## Tasks to perform
A - According to the Medicare article, how many people did Medicare cover in 2005?
B - Extend the Medicare article by writing what comes after its last sentence.

## Text shown
----------
Medicare Folly

By

Christopher Kent, D.C., Esq.

A healthcare crisis

Heath care in the United States currently consumes about one in every six dollars spent in the United States, and will consume an estimated one in every five dollars by the year 2015.  It is projected that by the end of the next decade, the government will be paying about half of the nation’s medical costs.  A report from the Centers for Medicare and Medicaid Services estimated that both government and private spending for health care will average $12,320 per person in 2015, almost double the 2005 figure of $6,683.  The nation’s health care bill could total more than $4 trillion in ten years.

   In 2005, Medicare provided coverage to 42.5 million people, spending $330 billion on benefits. 

  It is projected that Medicare Hospital Insurance program will become insolvent in 2019, and Medicare expenditures are projected to rise rapidly in coming decades as the baby-boom generation retires and health care costs continue to rise. 

These exploding costs are directly related to the system’s focus on urgent care, to the exclusion of strategies that address health problems before they become costly and difficult to treat.   Coverage of early interventions could result in significant cost savings.  Medicare currently limits coverage for early intervention services, such as care for asymptomatic vertebral subluxations, without weighing the long term financial and medical benefits of covering these services against their short term costs.

The Medicare Act provides for care of vertebral subluxation by chiropractors as a covered benefit under Medicare.  Unfortunately, Medicare excludes coverage for chiropractic care of vertebral subluxation unless it is accompanied with another covered neuromusculoskeletal condition

The Act requires that services must be “reasonable and necessary for the diagnosis or treatment of an illness or injury, or to improve the functioning of a malformed body member.”  Vertebral subluxation is arguably an “illness or injury” in itself, and the purpose of its correction is to “improve the functioning” of the affected body member.  Therefore, diagnosis and treatment of vertebral subluxation should be a covered service independent of any accompanying medical conditions. 

Cost savings associated with chiropractic care

Current Medicare policy does not include coverage for the care of vertebral subluxations alone.  However, research demonstrates that preventive chiropractic care results in significant cost savings in persons over 65 years of age.  The limitations imposed on Medicare coverage for care of vertebral subluxations may be costing taxpayers a great deal of money.  The economic significance of this problem amounts to billions of dollars.
----------
## Data for analysis
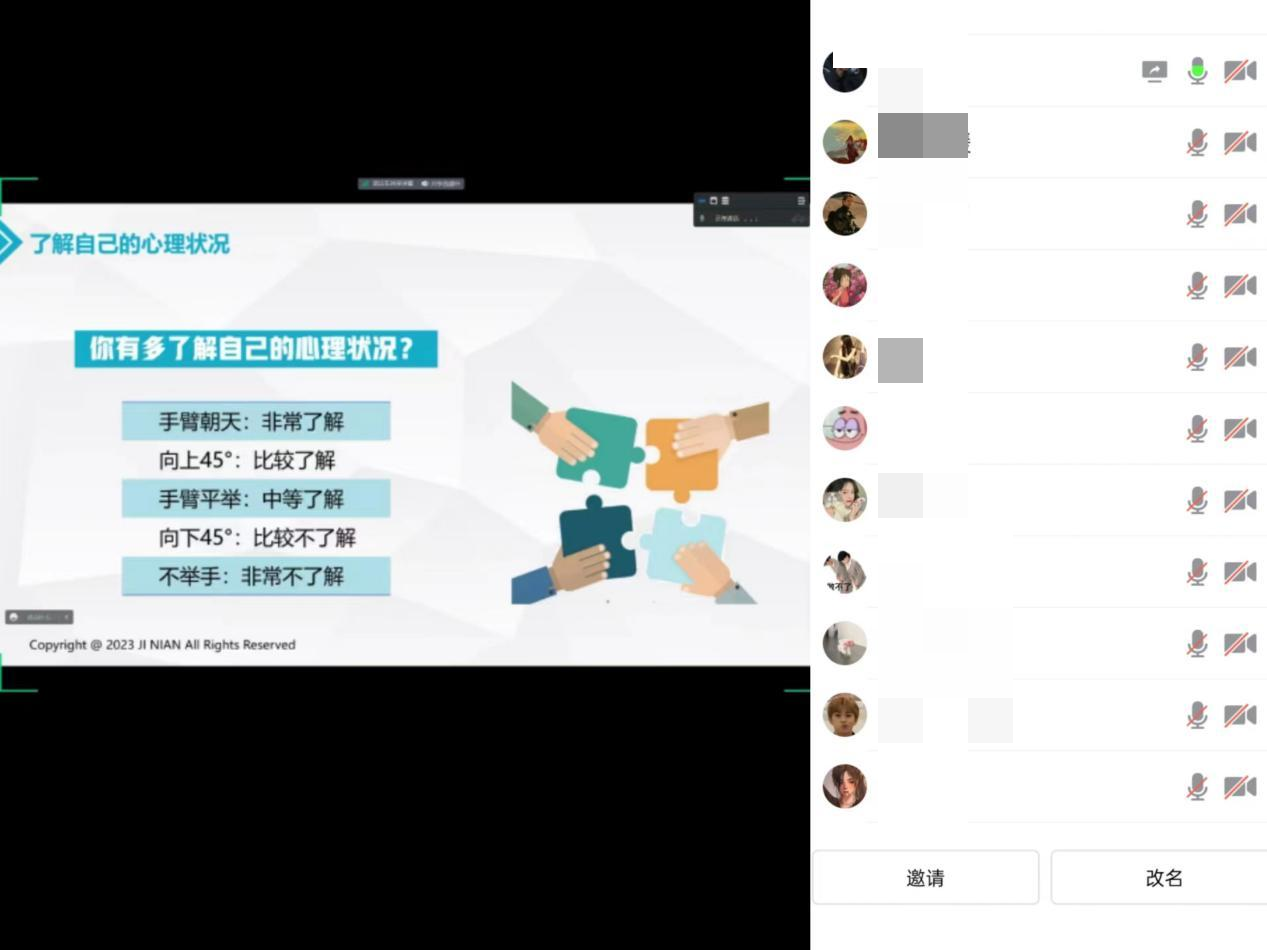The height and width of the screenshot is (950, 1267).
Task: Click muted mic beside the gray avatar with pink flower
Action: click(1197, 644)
----------
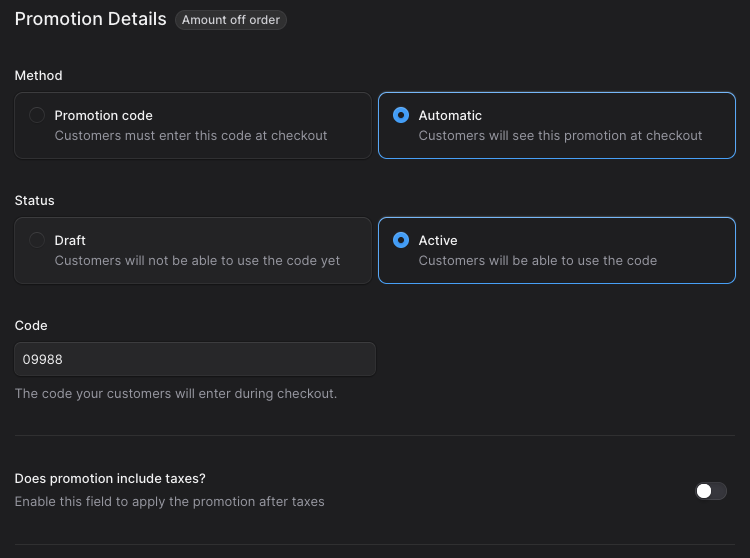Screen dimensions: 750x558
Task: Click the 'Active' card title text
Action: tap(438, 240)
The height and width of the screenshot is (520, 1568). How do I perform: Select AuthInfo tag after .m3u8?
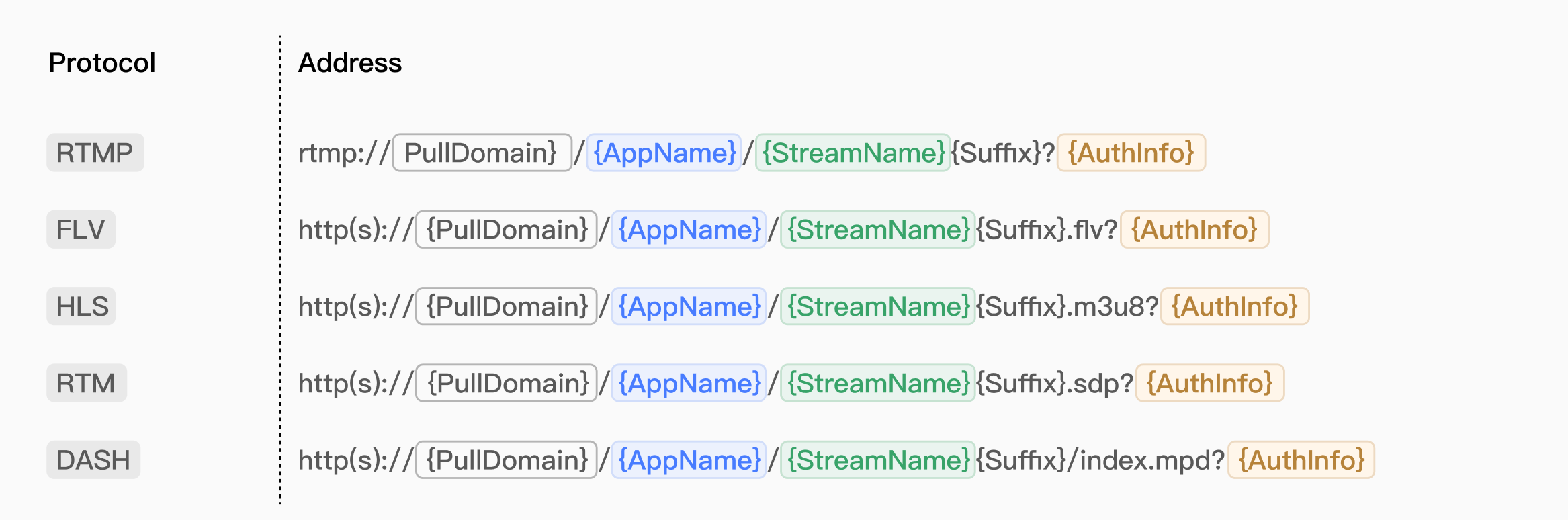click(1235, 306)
----------
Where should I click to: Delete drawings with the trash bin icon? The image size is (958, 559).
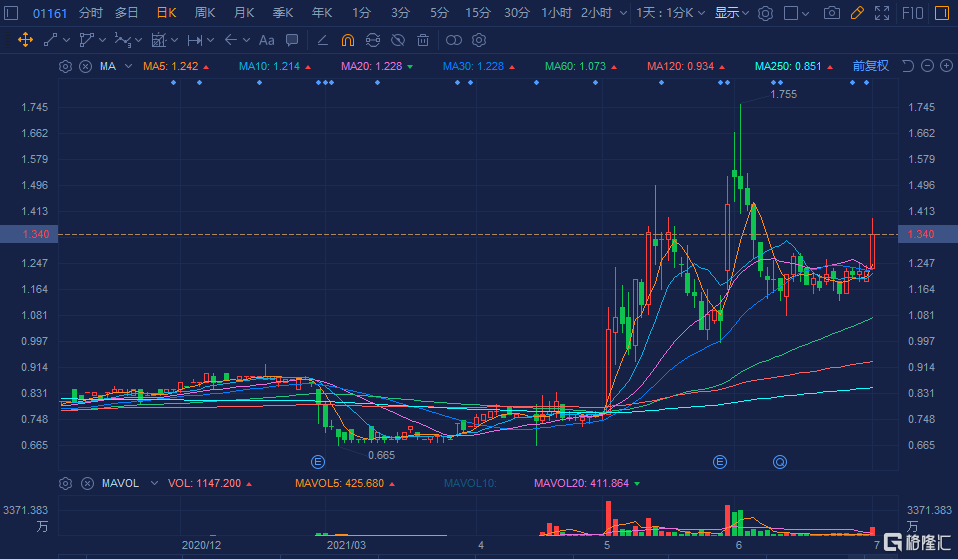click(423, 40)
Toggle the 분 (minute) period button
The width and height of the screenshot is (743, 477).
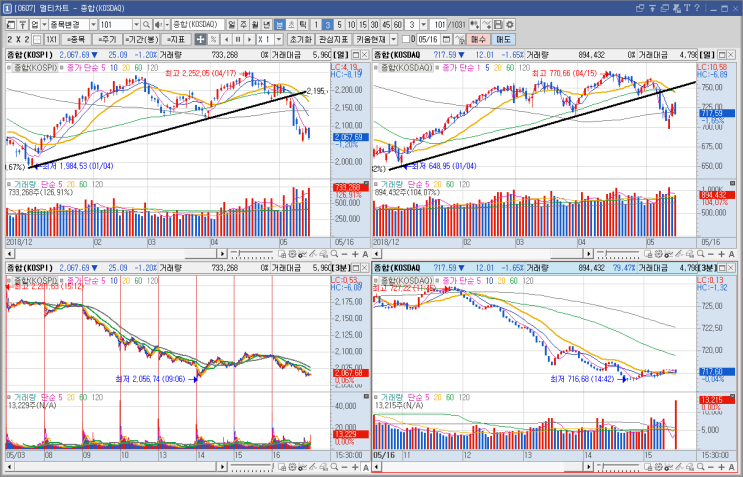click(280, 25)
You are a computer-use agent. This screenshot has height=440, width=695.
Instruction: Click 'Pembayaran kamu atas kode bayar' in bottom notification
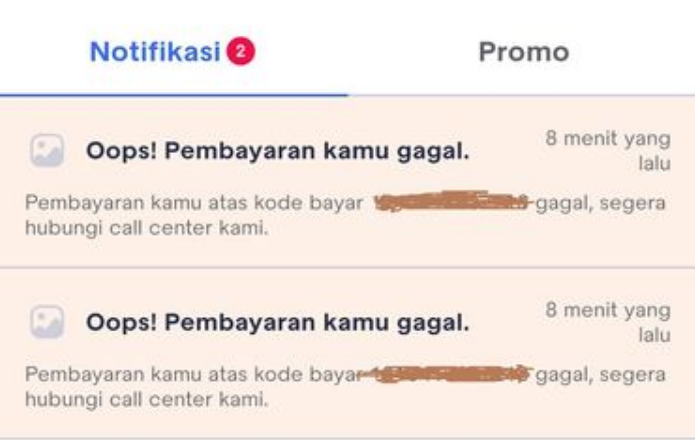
----------
## Your responses
A - 42.5 million people

B -
Analysis of an insurance database compared 23 persons over 75 years of age receiving chiropractic care with 414 non-chiropractic patients.  Those receiving chiropractic care reported better overall health, spent fewer days in hospitals and nursing homes, used fewer prescription drugs, and were more active than the non-chiropractic patients.  Furthermore, the chiropractic patients reported 21% less time in hospitals over the previous 3 years.

  45% of Medicare’s $278 Billion expenditures in 2003 were for hospital coverage.

  

Another study surveyed 311 chiropractic patients, aged 65 years and older, who had received chiropractic care for 5 years or longer.  To control for overall health status, patients in the study were asked to complete a general health survey.

  Despite similar health status, chiropractic patients, when compared with US citizens of the same age, spent only 31% of the national average for health care services.  The chiropractic patients also experienced 50% fewer medical provider visits compared with US citizens of the same age.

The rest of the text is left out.